211.Since the second half of the 19th century most House of Lords committee meetings have taken place in one of a number of rooms lining the committee corridor in the Palace of Westminster. The corridor spans the length of much of the Palace, and houses 16 large committee rooms overlooking the Thames. Of these, only four are Lords committee rooms, although the House also has three more recently constructed committee rooms on the opposite side of the corridor. Two further rooms are available for use by certain committees: these are the Moses Room (adjacent to the Lords Chamber), which is used for meetings of the Grand Committee and for Private Bill-related committee meetings, and Committee Room G, on the ground floor is used for some private committee meetings (as it is not equipped for evidence taking). Even so, House of Lords committee accommodation has not kept pace with the considerable increase in committee activity over the past 25 years.
212.The main committee rooms in the House of Lords were designed for use by the many committees needed to scrutinise private legislation relating to railways and similar infrastructure projects in the second half of the 19th century. The large, imposing rooms needed to accommodate counsel, witnesses and members of the public, as well as members. Adequate space was needed for the display and storage of plans and maps illustrating the proposed projects. The rooms were never intended to put witnesses at their ease. Furthermore, as public meetings of committees are now all webcast, most members of the public prefer to view committee meetings online. Whilst this facility has helped make committee meetings more accessible, it means that for most meetings the so-called ‘public gallery’ of several rows of chairs is largely empty.
213.The House of Commons is better provided for in terms of both traditional and more modern committee rooms. In addition to its 12 rooms on the main committee corridor, the Commons has a second set of rooms on the upper committee corridor—immediately above the main corridor—as well as modern purpose-built committee rooms on the first floor of Portcullis House. When the House of Commons Commission approved the Final Sketch Plan for Portcullis House in 1993 the plan included four Select Committee rooms and three smaller meeting rooms.

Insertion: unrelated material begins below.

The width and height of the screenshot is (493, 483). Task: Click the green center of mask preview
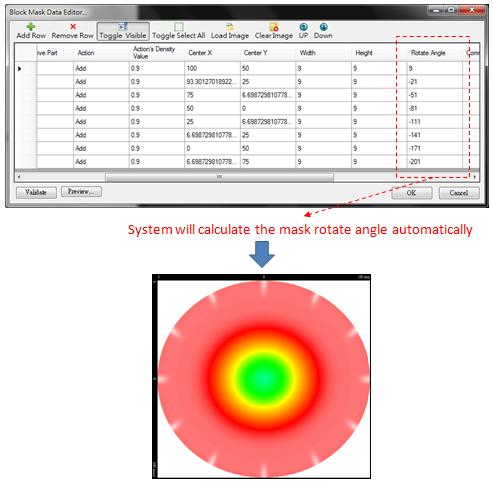coord(263,378)
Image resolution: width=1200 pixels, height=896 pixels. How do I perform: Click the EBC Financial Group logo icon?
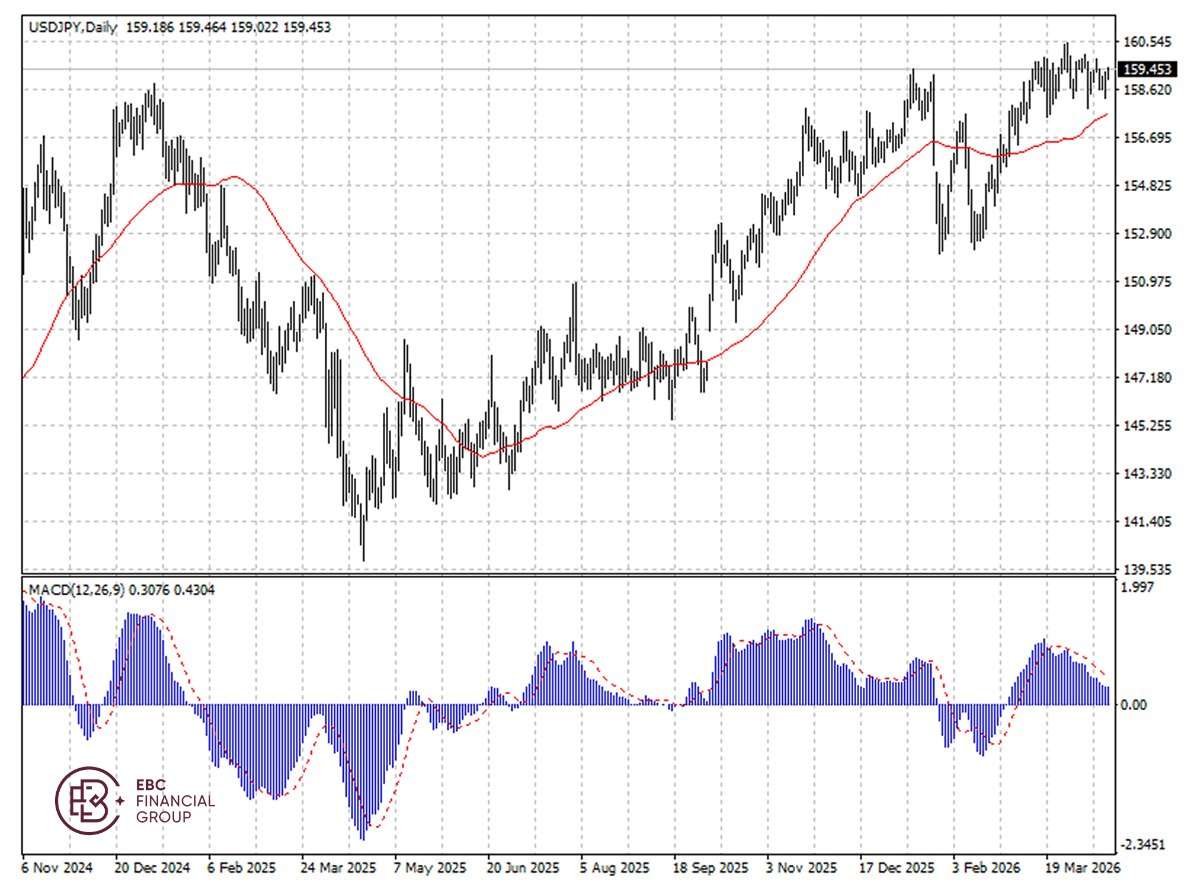click(87, 800)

The need by the Commons for additional meetings space was the main source of changes to the Final Sketch Plan. When completed in 2000 the space in Portcullis House originally intended for use by around 120 staff of the Clerk’s department had been diverted to create, in addition to the four Select Committee rooms, two large conference rooms and nine, rather than three, smaller meeting rooms, for a total additional cost of £1 million. All this space is well used.

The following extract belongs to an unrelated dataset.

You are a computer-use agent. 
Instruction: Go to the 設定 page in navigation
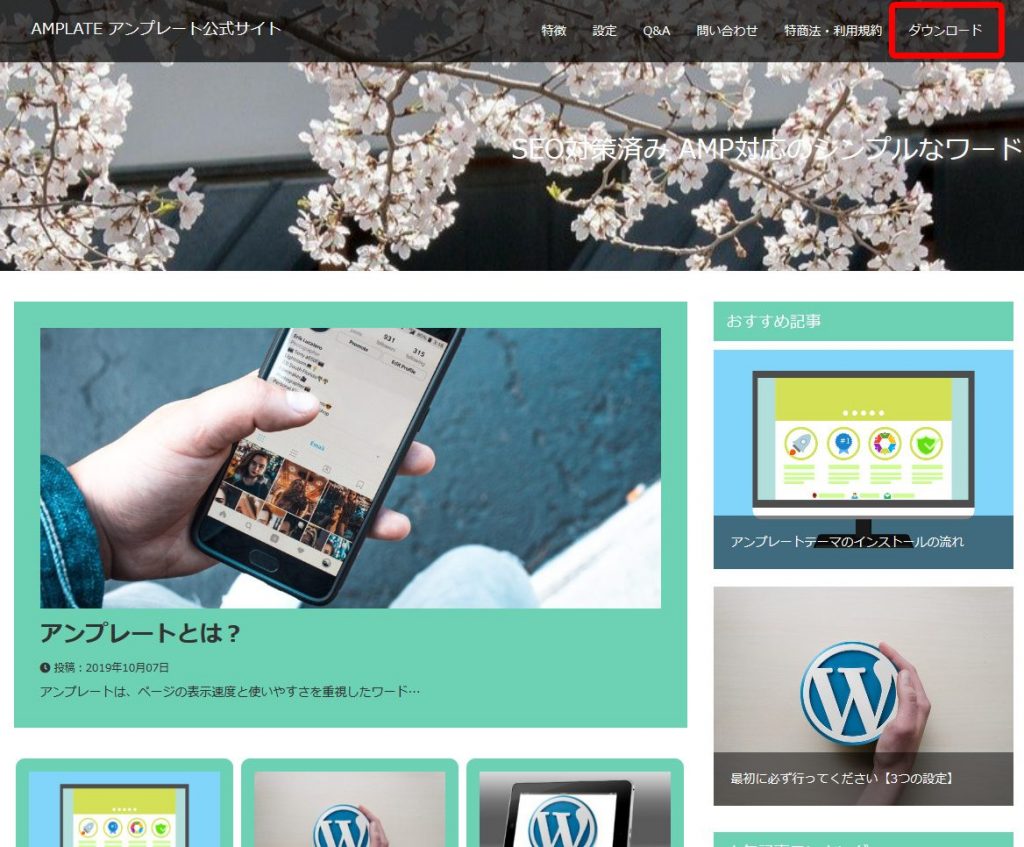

214.Despite the increasing use of Commons rooms for meetings of Joint Committees, and despite the fact that committee meetings take precedence in terms of room bookings, the pressure on House of Lords committee rooms is now great, particularly on Tuesdays and Wednesdays, which are the main days for committee meetings. There is no dedicated meeting space for witnesses to prepare themselves on arrival, and—most regrettably of all—straightforward means of access or emergency evacuation for people with disabilities.
215.The Restoration and Renewal of the Palace of Westminster provides an important opportunity to address this situation. As there is a separate consultation exercise under way we thought it necessary only to note 9 key questions for further consideration:
(1)How many committees need to be accommodated, bearing in mind (i) how often they meet to hear evidence in public; (ii) the number of members involved and (iii) the likely number of committees meeting simultaneously on peak committee days of Tuesday and Wednesday?